Exercise prompt
Copy out the forum thread on the Wood River #6 fore plane below word for word, keeping every line as it appears.

>> START Source excerpt

# Wood River #6 V3 (Fore Plane)



## lanwater

I agree with you. My Woodriver handplanes were shaving out of the box.

I would recommend them too.


----------



## velo_tom

Nice to hear some quality new planes on the market. You don't have to spend a fortune on a plane to get one that works well. Sounds like the sole was already flat enough to me, no real reason for the extra flattening. With fore planes it's not how thin and wispy the shavings are that matter but how thick you can slice without tear out or chatter. Don't need supper flat for thicker shavings, a sharp blade is the highest priority. I usually find myself with the dissenting opinion on this topic but I'd only put sole flattening effort into smoothers where ultra thin shavings are needed.


----------



## Dennisgrosen

thank´s for the rewiew
good to hear about new brands

Velo_Tom
I don´t think your are out of line there at all
if you look at how the old masters work all day with handtools
planning down ruogh cut slabs to convert them into beautyfull things
they want to do it as effective as possible to they wooood go for the thickets possiple shavings
they cuold plane all day long with out geting tooo tired
all this new religion about a plane shuold make shavings thin as possiple is totely wrong as it can be

Poul
sorry wasn´t trying to take your rewiew just got carryed awy

Dennis


----------



## docholladay

As Dennis has stated, ultimately, the goal is the quality of the surface that is left behind and not the thickness, or lack there of, of the shaving. If you read other reviews on this site of the Wood River planes, they have had mixed results. I would assume that is due to some inconsistency in manufacturing, but generally, the reveiws have indicated that the blades are of quality. The blades are actually made by Pinnacle which does make a very fine blade. They should be good, they cost about the same as a Hock iron. Glad to hear you are happy with your new plane. If you don't plan to use that old Millers Falls anymore, you can feel free to send it my way. Those old planes were fine tools that with a little TLC can usually be made to perform very well.

>> END Source excerpt
>> START Data provided

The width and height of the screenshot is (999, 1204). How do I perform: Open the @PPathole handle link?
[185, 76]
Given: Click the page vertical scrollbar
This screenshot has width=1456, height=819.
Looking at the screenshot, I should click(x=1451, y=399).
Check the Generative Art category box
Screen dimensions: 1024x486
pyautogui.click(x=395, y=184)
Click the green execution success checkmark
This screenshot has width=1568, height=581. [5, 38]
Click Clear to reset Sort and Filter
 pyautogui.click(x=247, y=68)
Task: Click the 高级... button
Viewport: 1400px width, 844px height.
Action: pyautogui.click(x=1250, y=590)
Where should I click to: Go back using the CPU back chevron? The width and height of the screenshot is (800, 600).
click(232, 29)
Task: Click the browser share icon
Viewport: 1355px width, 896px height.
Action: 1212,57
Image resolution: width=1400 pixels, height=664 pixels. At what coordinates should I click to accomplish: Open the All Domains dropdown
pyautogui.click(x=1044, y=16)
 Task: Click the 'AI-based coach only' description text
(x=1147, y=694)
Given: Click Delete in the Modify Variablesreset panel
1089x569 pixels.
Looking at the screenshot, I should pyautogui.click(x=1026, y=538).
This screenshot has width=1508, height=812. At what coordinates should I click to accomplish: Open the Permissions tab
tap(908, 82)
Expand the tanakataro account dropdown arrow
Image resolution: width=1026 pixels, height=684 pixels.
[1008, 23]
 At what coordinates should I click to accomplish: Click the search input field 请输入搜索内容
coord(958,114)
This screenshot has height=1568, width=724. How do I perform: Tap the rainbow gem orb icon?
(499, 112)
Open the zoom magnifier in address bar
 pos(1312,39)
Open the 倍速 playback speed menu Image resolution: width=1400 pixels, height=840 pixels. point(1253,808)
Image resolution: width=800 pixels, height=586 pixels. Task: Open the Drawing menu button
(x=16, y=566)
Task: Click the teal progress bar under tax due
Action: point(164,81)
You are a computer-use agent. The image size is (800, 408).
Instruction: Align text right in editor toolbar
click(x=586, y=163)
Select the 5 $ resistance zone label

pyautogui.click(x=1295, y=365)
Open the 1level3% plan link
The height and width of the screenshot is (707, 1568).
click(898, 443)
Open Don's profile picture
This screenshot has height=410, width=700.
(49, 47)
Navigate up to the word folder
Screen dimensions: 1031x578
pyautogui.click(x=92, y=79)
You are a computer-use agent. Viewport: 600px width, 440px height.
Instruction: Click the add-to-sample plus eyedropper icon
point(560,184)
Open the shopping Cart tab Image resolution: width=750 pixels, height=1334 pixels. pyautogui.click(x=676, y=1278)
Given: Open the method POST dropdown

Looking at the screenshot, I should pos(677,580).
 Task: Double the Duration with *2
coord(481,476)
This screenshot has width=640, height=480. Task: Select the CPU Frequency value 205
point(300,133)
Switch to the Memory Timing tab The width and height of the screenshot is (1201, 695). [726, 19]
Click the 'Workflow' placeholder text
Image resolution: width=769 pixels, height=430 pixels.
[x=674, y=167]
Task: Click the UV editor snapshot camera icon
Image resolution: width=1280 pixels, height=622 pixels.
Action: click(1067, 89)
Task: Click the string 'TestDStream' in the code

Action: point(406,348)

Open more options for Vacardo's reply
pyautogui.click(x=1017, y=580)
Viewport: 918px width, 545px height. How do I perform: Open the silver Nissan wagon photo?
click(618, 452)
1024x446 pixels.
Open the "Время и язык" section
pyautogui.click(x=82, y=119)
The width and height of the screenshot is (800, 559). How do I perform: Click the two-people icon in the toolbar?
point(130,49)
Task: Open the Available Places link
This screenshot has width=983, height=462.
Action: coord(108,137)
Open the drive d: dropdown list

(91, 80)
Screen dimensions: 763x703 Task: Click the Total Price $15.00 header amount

>> END Data provided

Full answer
# Wood River #6 V3 (Fore Plane)



## lanwater

I agree with you. My Woodriver handplanes were shaving out of the box.

I would recommend them too.


----------



## velo_tom

Nice to hear some quality new planes on the market. You don't have to spend a fortune on a plane to get one that works well. Sounds like the sole was already flat enough to me, no real reason for the extra flattening. With fore planes it's not how thin and wispy the shavings are that matter but how thick you can slice without tear out or chatter. Don't need supper flat for thicker shavings, a sharp blade is the highest priority. I usually find myself with the dissenting opinion on this topic but I'd only put sole flattening effort into smoothers where ultra thin shavings are needed.


----------



## Dennisgrosen

thank´s for the rewiew
good to hear about new brands

Velo_Tom
I don´t think your are out of line there at all
if you look at how the old masters work all day with handtools
planning down ruogh cut slabs to convert them into beautyfull things
they want to do it as effective as possible to they wooood go for the thickets possiple shavings
they cuold plane all day long with out geting tooo tired
all this new religion about a plane shuold make shavings thin as possiple is totely wrong as it can be

Poul
sorry wasn´t trying to take your rewiew just got carryed awy

Dennis


----------



## docholladay

As Dennis has stated, ultimately, the goal is the quality of the surface that is left behind and not the thickness, or lack there of, of the shaving. If you read other reviews on this site of the Wood River planes, they have had mixed results. I would assume that is due to some inconsistency in manufacturing, but generally, the reveiws have indicated that the blades are of quality. The blades are actually made by Pinnacle which does make a very fine blade. They should be good, they cost about the same as a Hock iron. Glad to hear you are happy with your new plane. If you don't plan to use that old Millers Falls anymore, you can feel free to send it my way. Those old planes were fine tools that with a little TLC can usually be made to perform very well.